Exercise objective:
Go through the data line by line and count the lines that hold "each". Reply with the total only.

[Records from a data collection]
[Start of section]

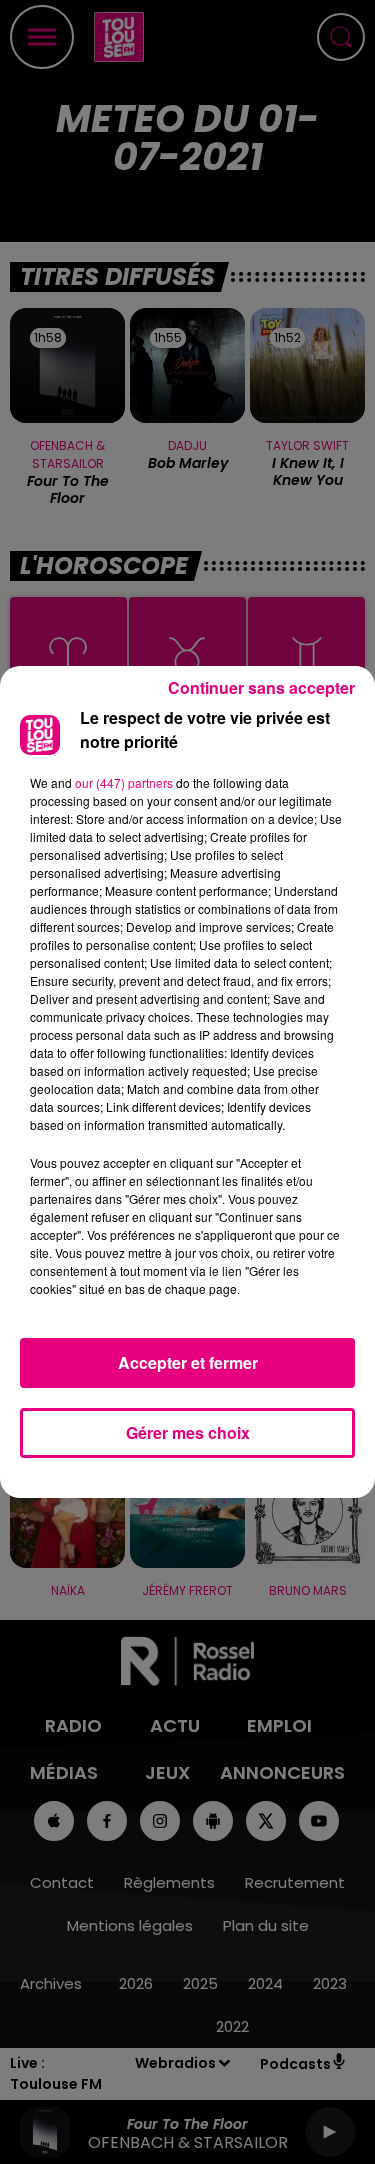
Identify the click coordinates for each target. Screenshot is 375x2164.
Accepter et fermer (188, 1362)
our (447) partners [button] (124, 782)
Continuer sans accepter (261, 687)
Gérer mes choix (188, 1432)
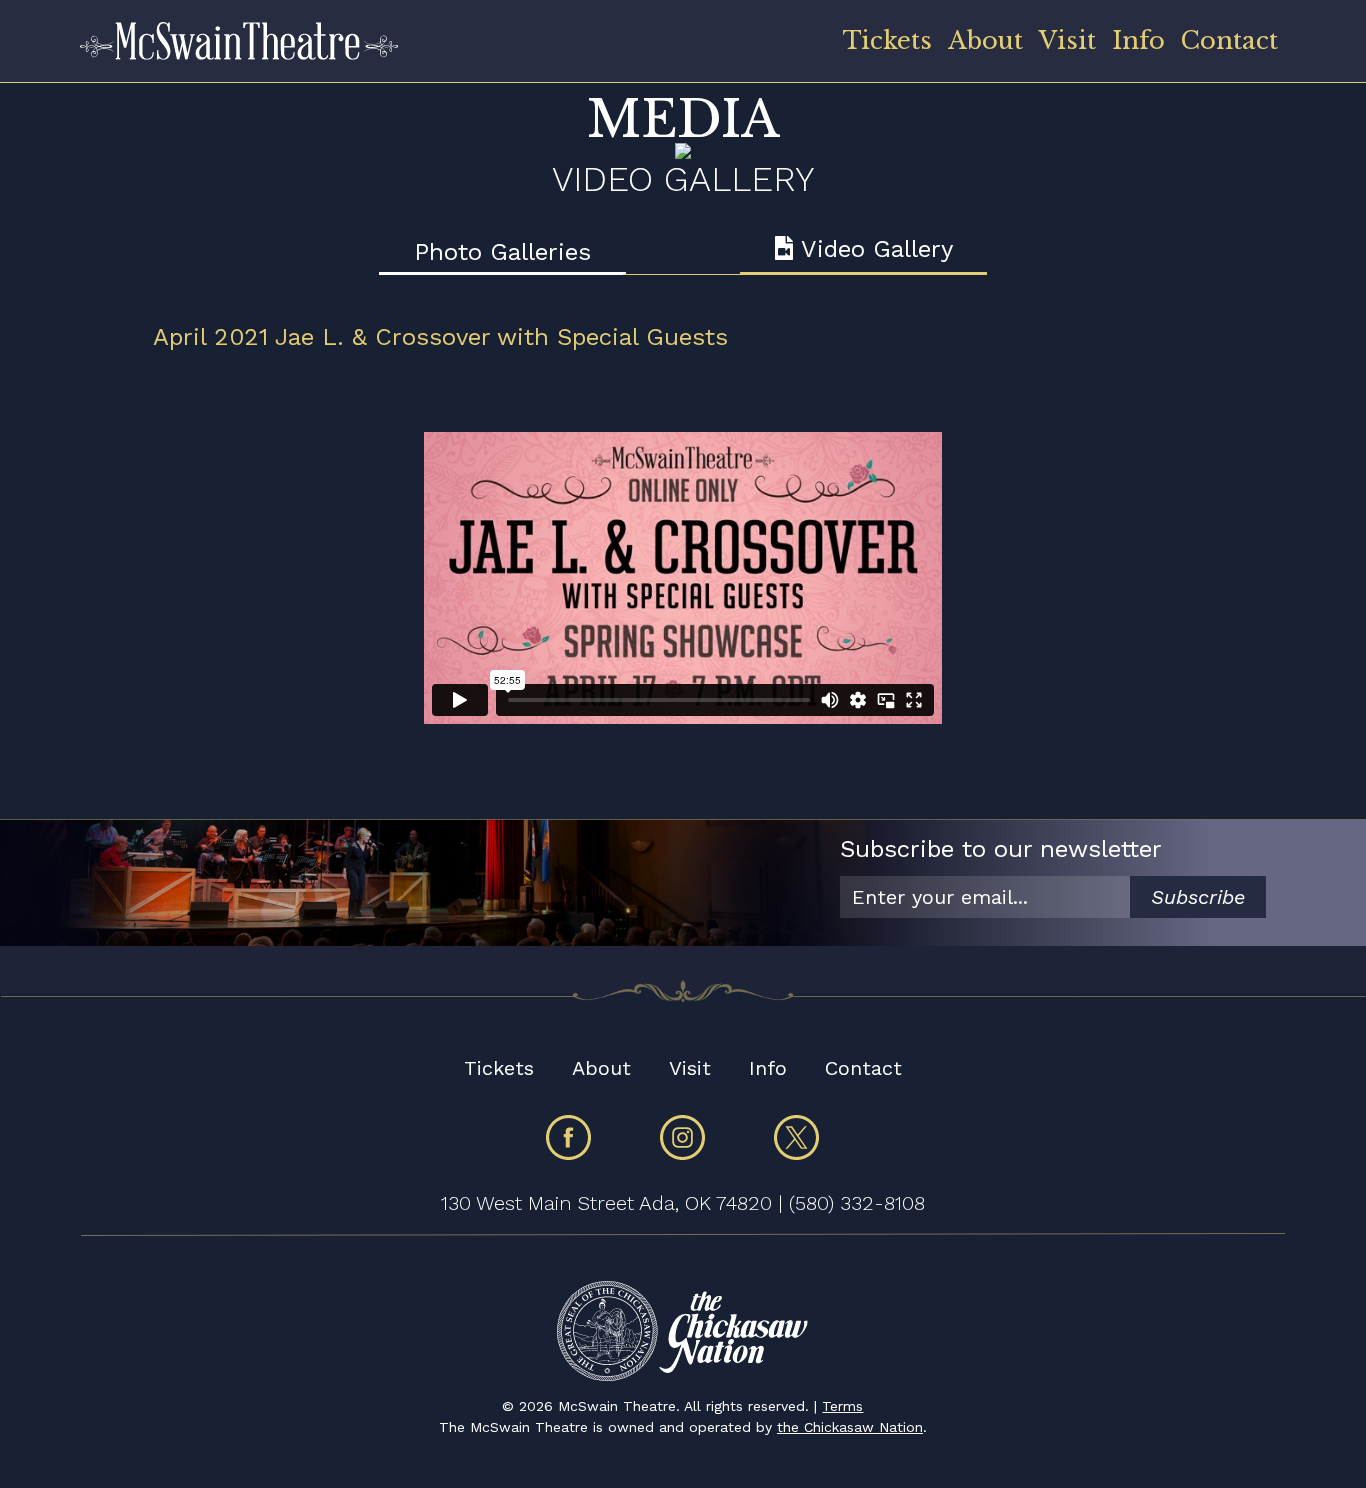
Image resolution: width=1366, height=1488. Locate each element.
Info (1138, 40)
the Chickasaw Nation (850, 1427)
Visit (1067, 40)
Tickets (887, 40)
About (985, 40)
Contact (1229, 40)
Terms (842, 1406)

[End of section]

Solution below:
2